Spaces:
Sleeping
A newer version of the Gradio SDK is available: 6.19.0
Research usage
How to run fine-tuning and agentic benchmarks under research/. All commands assume the repo root as the working directory unless noted.
The Lesson Agent app lives in apps/gradio-space/ — see root USAGE.md. Research code is optional and isolated here.
Prerequisites
- uv and Python 3.12
- GPU recommended for real-model runs (CPU works for smoke tests)
- Hugging Face Hub access for model downloads and some benchmark datasets
Install dependency groups
# All research tooling
uv sync --group finetune --group evals --group lm-eval
# Or one at a time
uv sync --group finetune
uv sync --group evals
uv sync --group lm-eval
| Group | Package / script | What it adds |
|---|---|---|
finetune |
research/finetune.py |
peft, datasets, bitsandbytes (QLoRA) |
evals |
slm-evals workspace member |
slm-benchmark CLI |
lm-eval |
slm-evals[lm-eval] |
slm-lm-eval CLI (GSM8K, ARC, HellaSwag, …) |
modal |
research/modal/finetune_app.py |
Cloud GPU train + eval via Modal |
modal |
research/modal/server_app.py |
Long-lived warm GPU worker for human/AI iteration loops |
0. Modal cloud GPU (research/modal/)
Run a skill-matrix of QLoRA fine-tunes without local CUDA: each job in
modal/experiments.yaml trains one adapter for a
category (math, science, coding, reasoning, teaching, instructions), evaluates
it against a matching slm-lm-eval profile vs. a per-profile baseline, checks
the result against goals, and — only if the gate passes — publishes the
adapter to the Hugging Face Hub. Adapters + results are saved to Modal Volume
slm-finetune.
uv sync --group modal
modal setup
modal secret create huggingface HF_TOKEN=<token> # needs write access for Hub publish
# Smoke run for one skill: baseline -> train -> eval -> gate -> publish -> pull
modal run research/modal/finetune_app.py --job math-lora --max-steps 20
# Whole skill matrix
modal run research/modal/finetune_app.py
# One category, train+eval only (no Hub push)

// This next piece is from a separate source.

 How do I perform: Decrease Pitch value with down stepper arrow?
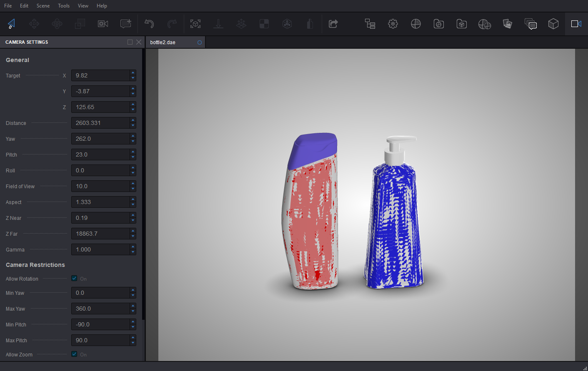tap(133, 157)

modal run research/modal/finetune_app.py --category science --no-publish
# Re-check the gate and publish an already-evaluated job
modal run research/modal/finetune_app.py::publish_only --job math-lora
# Pull adapters + lm-eval results without re-running anything
modal run research/modal/finetune_app.py::pull --category math
Set real values for defaults.hub_org and each job's publish.hub_repo in
experiments.yaml (placeholder: your-hf-username) before publishing — repos
are created automatically. Jobs with no goals (e.g. alpaca-lora) are
trained/evaluated but never gated or published (local-only).
For a multi-hour session on one warm GPU (iterative human/AI loop without
re-downloading weights each run), use research/modal/server_app.py instead —
same skill-matrix pipeline (--job/--category/--pipeline/--publish-only)
on a deployed GpuWorker.
Full guide: modal/README.md · Agent loop: modal/SERVER.md · Modal Volumes · Modal Notebooks
Iterative loop (one warm GPU, many runs):
modal deploy research/modal/server_app.py
modal run -d research/modal/server_app.py --hours 6 # keep worker alive
modal run research/modal/server_app.py --ping # verify
modal run research/modal/server_app.py --job lesson-lora --max-steps 20
modal app stop slm-gpu-worker -y # when done
Interactive notebook: upload research/notebook/minicpm5-modal-finetune.ipynb at modal.com/notebooks, attach GPU + Volume slm-finetune + Secret huggingface.
1. Fine-tuning (research/finetune.py)
Single script for full, LoRA, and QLoRA training. Defaults to the lesson-agent chat dataset at research/data/education-lesson-chat.jsonl and writes checkpoints under models/finetuned/.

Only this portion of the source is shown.